Then * Now

19.02.05/9:37 pm

sad

I feel so sad. For this, for all i am doing, or rather not doing. Being swept away by this over bearing tide, desperate to swim. But i can't, i'm paralised by fear, fear of being on dry land, fear of a different existance.

I need to speak, i need to type it out, air my hushed voice through these words. Maybe if i just keep jamming my fingers down across these keys something usefull will come...

I'm sick. Shot down with a cold, so common but so lethal to my already weak body. My throat is sore and i ache all over, my throat, my legs, arms, i need sleep and rest but i can't allow myself that.

I don't understand why, why i had to make this vow to myself, to punish so deeply, when i cannot find rational reasoning. All i know is i have to, drawing blood from my heart to soothe the guilt. I have to pay for this life because i am not worthy. What's the point in questioning or trying to make sence out of it, i'll just end up hating myself even more, if that is even possible.

I'm still binging, even without the usual strong appetite. I'm still wondering around supermarkets, close to tears, yearning to let out a shout, a cry of help. Today i became so stressed and disgusted with myself, i fled and left my trolly full of binge food in one of the aisles, only to scurry back 5 minutes later and on to the check out que. Head down, can't look them in the eyes, can't let them know that it hurts.

I went to a party last week, accepted the invitation in a regretable act of bravery. It was painful, i was so very lonely. I was with two my my new friends from English Literature, in an attempt to get to know them better. They were sweet, kept trying to involve me and not let me get too lost, but i still felt so out of place. Around me, confidence oozed from dancers with dark eyes and glitter in their hair, beautiful.

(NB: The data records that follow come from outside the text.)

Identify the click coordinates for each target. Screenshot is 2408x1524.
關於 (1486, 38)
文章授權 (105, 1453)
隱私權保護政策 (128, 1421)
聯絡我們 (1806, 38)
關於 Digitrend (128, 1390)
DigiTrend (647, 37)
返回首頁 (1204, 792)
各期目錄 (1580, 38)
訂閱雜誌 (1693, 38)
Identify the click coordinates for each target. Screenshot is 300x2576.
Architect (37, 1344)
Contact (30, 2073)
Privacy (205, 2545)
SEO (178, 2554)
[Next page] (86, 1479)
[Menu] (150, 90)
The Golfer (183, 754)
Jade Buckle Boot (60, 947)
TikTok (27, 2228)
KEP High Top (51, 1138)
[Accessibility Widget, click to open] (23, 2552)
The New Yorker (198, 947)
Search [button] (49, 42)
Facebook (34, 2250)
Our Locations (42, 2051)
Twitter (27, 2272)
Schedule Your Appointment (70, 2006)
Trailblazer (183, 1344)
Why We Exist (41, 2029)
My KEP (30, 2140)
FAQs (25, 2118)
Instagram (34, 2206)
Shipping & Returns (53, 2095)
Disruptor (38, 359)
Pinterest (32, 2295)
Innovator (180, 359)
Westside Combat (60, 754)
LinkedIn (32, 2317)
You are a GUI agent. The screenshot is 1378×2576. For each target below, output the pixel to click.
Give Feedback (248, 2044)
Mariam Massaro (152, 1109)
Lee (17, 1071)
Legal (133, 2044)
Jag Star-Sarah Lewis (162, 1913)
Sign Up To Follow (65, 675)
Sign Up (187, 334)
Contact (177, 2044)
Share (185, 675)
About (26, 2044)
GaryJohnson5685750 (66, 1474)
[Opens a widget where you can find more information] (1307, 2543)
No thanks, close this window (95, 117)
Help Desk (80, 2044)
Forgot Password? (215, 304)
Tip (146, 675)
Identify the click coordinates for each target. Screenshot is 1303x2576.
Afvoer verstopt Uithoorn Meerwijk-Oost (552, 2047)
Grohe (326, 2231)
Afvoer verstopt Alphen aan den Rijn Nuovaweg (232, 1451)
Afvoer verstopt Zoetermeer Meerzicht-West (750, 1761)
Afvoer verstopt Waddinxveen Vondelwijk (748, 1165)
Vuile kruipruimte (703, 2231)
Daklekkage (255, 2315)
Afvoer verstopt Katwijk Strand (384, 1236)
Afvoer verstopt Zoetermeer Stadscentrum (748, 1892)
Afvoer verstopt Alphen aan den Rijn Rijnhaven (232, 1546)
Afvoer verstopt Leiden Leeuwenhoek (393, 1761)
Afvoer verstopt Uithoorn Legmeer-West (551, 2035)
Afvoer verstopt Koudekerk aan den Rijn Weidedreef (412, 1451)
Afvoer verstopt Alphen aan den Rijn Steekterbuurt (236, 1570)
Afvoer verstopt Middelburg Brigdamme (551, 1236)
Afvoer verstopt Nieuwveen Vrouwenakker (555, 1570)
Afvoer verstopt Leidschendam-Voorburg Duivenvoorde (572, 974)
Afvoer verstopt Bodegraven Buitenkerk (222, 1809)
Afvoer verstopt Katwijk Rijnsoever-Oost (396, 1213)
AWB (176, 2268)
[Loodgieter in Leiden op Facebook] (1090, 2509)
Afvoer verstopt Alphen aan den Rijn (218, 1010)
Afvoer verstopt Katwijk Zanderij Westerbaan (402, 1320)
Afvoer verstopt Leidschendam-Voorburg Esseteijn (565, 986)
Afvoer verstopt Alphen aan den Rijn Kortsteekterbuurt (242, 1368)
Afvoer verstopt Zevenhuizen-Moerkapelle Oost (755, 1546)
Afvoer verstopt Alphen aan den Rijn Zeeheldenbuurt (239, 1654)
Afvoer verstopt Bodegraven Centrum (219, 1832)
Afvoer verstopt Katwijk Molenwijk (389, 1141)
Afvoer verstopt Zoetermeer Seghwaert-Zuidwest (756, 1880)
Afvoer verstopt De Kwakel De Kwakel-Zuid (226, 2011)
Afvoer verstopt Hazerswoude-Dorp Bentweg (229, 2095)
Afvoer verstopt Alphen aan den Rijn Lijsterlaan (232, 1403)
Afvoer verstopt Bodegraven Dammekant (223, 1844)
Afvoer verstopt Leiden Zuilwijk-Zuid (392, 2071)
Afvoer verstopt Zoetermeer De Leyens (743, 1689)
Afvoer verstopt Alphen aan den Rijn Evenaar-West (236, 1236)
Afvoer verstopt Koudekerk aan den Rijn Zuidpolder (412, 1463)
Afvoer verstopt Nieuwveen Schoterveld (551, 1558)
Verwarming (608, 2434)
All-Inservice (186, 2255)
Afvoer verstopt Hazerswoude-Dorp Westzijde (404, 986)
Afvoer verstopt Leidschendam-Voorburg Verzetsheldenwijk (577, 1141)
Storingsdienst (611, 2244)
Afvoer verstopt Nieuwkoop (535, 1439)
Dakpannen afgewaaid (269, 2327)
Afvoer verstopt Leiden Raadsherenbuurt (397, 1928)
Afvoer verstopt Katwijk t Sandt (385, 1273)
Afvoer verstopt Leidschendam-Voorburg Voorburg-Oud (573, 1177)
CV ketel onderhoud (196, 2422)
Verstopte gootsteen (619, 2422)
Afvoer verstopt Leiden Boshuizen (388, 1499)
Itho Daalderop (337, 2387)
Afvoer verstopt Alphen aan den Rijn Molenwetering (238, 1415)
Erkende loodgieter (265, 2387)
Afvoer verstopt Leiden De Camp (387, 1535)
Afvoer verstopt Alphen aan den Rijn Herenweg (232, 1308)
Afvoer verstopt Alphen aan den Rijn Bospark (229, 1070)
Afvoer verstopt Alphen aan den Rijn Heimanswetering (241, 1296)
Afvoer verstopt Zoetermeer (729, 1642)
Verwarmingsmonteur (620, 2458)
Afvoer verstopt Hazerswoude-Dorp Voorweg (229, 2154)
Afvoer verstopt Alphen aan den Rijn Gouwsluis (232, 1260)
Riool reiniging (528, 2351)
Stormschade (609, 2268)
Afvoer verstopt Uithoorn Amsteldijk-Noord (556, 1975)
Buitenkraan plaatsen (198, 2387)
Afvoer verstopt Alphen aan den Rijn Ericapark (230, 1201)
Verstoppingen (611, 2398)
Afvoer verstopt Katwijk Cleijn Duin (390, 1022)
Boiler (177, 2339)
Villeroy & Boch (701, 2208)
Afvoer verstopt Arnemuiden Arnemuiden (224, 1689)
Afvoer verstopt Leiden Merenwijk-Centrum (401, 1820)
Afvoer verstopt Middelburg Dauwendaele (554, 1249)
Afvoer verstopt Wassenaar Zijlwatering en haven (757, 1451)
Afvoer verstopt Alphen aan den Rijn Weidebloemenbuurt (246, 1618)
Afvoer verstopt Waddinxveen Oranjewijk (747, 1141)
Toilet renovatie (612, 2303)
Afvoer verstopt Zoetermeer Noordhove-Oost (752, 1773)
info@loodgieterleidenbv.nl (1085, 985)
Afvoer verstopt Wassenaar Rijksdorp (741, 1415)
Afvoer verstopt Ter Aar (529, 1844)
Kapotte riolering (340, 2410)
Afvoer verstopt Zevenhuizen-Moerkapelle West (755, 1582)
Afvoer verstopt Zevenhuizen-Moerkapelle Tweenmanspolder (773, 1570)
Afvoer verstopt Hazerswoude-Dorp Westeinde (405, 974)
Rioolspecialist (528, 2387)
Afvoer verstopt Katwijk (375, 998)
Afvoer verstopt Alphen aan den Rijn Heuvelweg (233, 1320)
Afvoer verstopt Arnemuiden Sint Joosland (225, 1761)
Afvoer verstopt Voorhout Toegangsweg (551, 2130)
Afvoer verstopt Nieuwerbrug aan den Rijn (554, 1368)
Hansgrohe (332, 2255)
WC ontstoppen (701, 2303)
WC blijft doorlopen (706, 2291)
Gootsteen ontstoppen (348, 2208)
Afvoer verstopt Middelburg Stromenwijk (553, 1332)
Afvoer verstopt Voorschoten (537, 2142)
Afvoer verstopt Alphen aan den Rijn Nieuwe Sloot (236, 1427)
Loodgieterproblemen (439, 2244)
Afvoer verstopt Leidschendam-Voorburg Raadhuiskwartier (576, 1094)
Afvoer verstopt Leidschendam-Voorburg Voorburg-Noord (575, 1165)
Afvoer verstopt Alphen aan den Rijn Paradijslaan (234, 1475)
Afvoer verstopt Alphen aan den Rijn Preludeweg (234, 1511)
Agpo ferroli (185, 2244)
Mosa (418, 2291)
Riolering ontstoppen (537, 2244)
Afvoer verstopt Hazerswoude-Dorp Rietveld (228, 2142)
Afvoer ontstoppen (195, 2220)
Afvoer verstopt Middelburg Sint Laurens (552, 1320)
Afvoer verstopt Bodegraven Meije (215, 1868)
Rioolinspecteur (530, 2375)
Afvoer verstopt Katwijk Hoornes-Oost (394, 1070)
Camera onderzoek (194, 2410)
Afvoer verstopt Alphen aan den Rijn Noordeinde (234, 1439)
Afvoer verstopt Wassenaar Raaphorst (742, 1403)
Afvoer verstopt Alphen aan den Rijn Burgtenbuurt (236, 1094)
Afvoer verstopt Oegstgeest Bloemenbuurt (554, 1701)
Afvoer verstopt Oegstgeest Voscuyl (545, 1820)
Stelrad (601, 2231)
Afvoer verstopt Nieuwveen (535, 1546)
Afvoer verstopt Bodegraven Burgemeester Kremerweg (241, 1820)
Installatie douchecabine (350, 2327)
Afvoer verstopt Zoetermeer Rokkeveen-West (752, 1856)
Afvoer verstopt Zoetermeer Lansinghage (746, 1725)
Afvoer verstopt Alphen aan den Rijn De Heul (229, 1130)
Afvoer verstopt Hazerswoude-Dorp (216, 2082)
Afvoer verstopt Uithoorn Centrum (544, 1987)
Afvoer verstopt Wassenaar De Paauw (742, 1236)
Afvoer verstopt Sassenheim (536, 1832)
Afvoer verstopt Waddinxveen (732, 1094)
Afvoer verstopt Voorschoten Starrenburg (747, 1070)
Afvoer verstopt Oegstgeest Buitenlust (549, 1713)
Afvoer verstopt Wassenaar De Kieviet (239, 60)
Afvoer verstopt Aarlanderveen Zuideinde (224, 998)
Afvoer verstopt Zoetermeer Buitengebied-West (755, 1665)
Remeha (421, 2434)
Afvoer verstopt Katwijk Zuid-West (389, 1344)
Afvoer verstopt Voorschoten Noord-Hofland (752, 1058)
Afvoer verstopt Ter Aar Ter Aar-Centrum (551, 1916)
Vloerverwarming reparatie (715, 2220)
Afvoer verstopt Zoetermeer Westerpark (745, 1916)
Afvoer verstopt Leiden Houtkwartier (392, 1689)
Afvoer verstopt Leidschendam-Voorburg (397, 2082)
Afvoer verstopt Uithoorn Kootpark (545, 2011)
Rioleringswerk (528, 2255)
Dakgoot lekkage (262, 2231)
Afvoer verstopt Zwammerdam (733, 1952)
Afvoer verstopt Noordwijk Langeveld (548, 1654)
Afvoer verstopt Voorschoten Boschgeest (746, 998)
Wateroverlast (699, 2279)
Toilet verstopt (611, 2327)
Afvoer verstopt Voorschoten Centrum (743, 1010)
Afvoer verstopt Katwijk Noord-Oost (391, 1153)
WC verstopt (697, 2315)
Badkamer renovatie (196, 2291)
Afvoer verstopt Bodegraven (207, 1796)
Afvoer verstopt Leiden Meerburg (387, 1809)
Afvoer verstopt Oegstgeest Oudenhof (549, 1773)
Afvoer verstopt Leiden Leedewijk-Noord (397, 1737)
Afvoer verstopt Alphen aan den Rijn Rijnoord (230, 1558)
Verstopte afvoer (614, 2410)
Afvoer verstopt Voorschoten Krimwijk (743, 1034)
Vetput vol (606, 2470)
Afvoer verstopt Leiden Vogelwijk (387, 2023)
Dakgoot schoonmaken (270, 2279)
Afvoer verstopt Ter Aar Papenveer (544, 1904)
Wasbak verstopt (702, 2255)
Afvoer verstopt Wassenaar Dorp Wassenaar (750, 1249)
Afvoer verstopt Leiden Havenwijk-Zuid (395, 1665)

We were in the bathroom at one point and i noticed that next to everyone else, my reflection in the mirror was so different, paler, a white ghost surrounded by peachy complexions. It was a strange moment of realisation. I kept escaping to the toilets, sitting in a stall and resting my head in my hands, counting the minutes away, trying to push myself back out there.

I can't believe half term is over, where did it go? Of course, the books are left unturned, notes abandoned, projects pushed to the back of my mind. Monday i will have to face it all again. The humiliation of exposing my awful self to other people. I am a just a distant, shy figure walking the corridors alone, greeting passers by with a painted smile. Nobody to worry about, no one important. Just turn away.